Task brief — Rewrite all the entries, swapping "computer-use agent" for "desktop assistant" and changing nothing else. Leave the pictures out of your answer.

Data in this exercise —
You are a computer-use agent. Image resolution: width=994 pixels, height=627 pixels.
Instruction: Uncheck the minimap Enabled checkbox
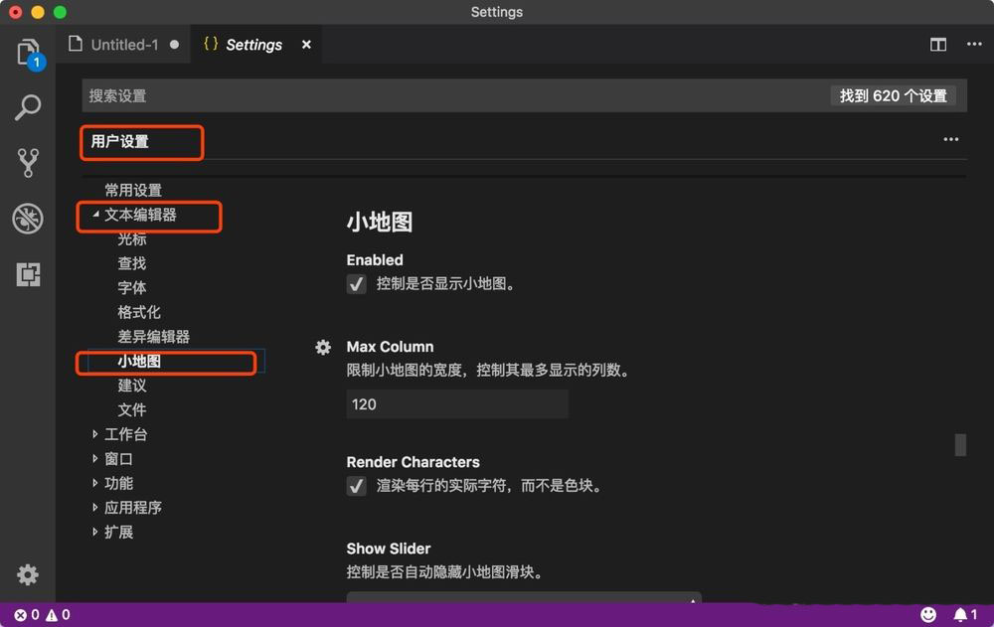[356, 283]
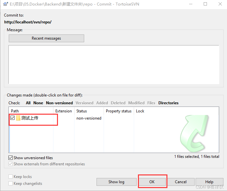Open Help for the commit dialog

pyautogui.click(x=209, y=182)
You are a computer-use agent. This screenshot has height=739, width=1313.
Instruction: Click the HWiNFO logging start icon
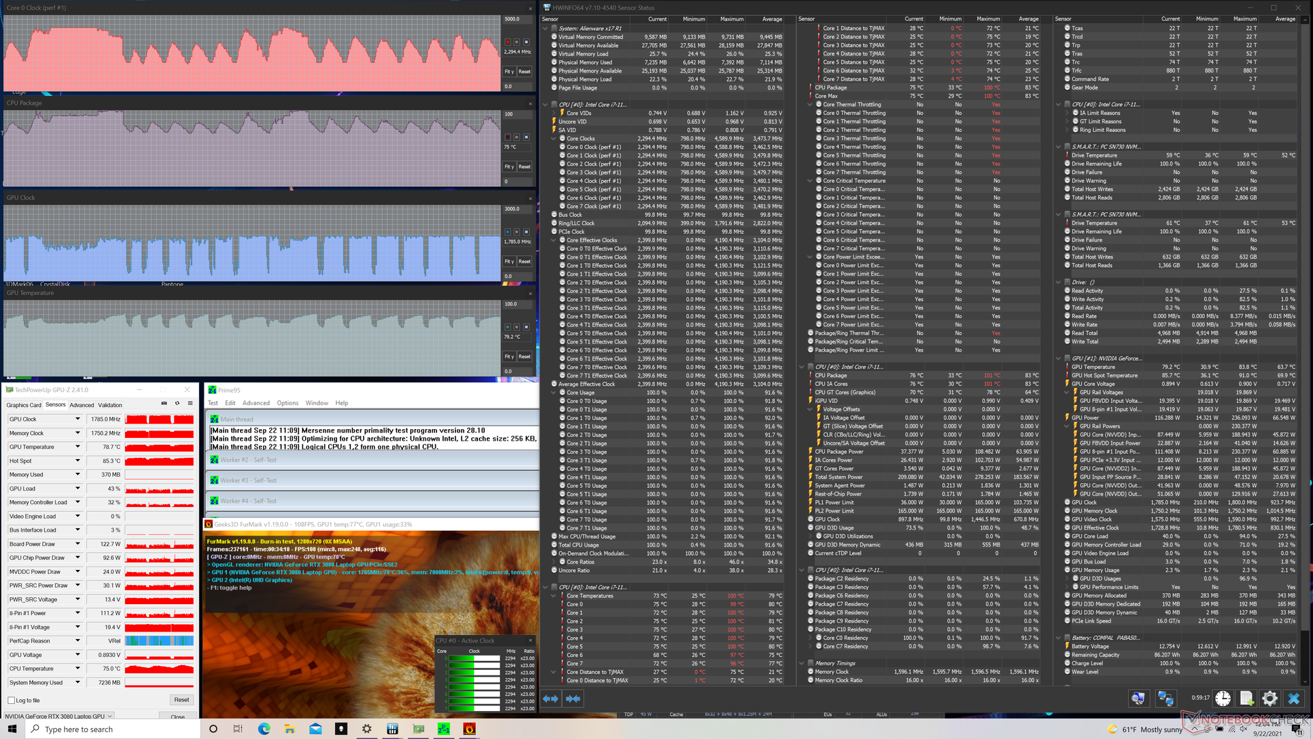[x=1246, y=698]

The response —
You are a desktop assistant. Image resolution: width=994 pixels, height=627 pixels.
Instruction: Uncheck the minimap Enabled checkbox
[356, 283]
Open Help for the commit dialog

pyautogui.click(x=209, y=182)
You are a desktop assistant. This screenshot has height=739, width=1313.
Instruction: Click the HWiNFO logging start icon
[x=1246, y=698]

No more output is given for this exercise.